Oh, shit. Since even I hadn’t believed a word I’d said, I’d fully expected her to find a hole in the plot. This was a chasm, though, and she filled it with a glare to wither a charging bull.

“And,” she continued, “I’m sure if you think those questions through, you’ll see sense and help us out, because hiding her makes you complicit either in something she did or something she knows, and whichever it is, it’s going to land you in a whole heap of shit. I know you know more than you’re saying, and I know you don’t want to cause yourself any unnecessary problems, so you’d better start playing along before anyone gets the wrong idea about you. Or before you get yourself hurt.”

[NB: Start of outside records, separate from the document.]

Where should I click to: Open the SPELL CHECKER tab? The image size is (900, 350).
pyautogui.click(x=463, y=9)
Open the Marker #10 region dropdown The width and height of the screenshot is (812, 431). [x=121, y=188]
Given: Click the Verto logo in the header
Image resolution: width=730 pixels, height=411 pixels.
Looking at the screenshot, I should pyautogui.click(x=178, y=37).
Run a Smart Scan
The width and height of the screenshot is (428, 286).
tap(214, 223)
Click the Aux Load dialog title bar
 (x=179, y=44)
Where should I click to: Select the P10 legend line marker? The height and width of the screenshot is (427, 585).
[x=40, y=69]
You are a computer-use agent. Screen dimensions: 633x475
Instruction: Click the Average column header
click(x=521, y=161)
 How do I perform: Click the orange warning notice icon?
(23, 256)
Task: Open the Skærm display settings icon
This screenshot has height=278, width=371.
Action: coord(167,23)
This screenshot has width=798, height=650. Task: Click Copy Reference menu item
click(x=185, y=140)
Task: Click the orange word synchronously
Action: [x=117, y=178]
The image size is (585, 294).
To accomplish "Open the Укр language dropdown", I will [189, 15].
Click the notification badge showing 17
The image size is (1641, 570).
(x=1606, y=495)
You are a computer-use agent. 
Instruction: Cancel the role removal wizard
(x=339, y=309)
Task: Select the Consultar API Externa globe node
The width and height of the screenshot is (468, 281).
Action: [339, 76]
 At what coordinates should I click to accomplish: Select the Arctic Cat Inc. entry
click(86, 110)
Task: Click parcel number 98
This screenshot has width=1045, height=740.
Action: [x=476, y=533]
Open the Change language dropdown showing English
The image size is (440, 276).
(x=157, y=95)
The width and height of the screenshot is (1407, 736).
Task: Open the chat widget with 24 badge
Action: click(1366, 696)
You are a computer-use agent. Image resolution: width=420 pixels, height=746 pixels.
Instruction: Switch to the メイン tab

I gave her a purse-lipped nod I hoped was compliant but nonconfessional. “Of course.” I smiled. “I’ll help you in any way I can.”

Green didn’t reply. Her stern expression didn’t falter. She stood stone still, her eyes fixed on mine, and I was dimly aware that she was waiting me out. It took me a good ten seconds to catch up.

“Wait,” I said, and when she took a breath I realized she hadn’t been doing that, either. “What do you mean,
get myself hurt
?” No reply. “
Something she did?
Are you telling me you think she killed her friend?”

Green gave me a tight shake of the head and said, “I’m not telling you any such thing.” She glanced over her shoulder, satisfied herself that we were alone. “I
am
telling you,” she told me, “that not being convicted of stabbing your stepfather with a pair of scissors isn’t the same thing as not having done it.”

I was getting used to the stomach flip of doom by now, but the brain freeze was a new one on me. “I’m...” I’m...I’m what, surprised? Really? “I’m sorry,” I stuttered, “she did what?”

“Right in the arse, just after he broke her mum’s nose. A temporary derangement of the mind, the witch doctor said.” She shrugged. “Far be it from me to second-guess him, but I think it’s only right that you know.”
Just enough rope to hang yourself.
“I’ve only got your best interests at heart,” she said, smiling unconvincingly.

I blew out a cartoonish sigh of relief. “Right,” I said, without any hint of sarcasm whatsoever. “So you really are the good cop, then.”

She gave a cynical half laugh and offered me a Lucky Strike. “Shades of gray, big man,” she said. “Shades of gray.”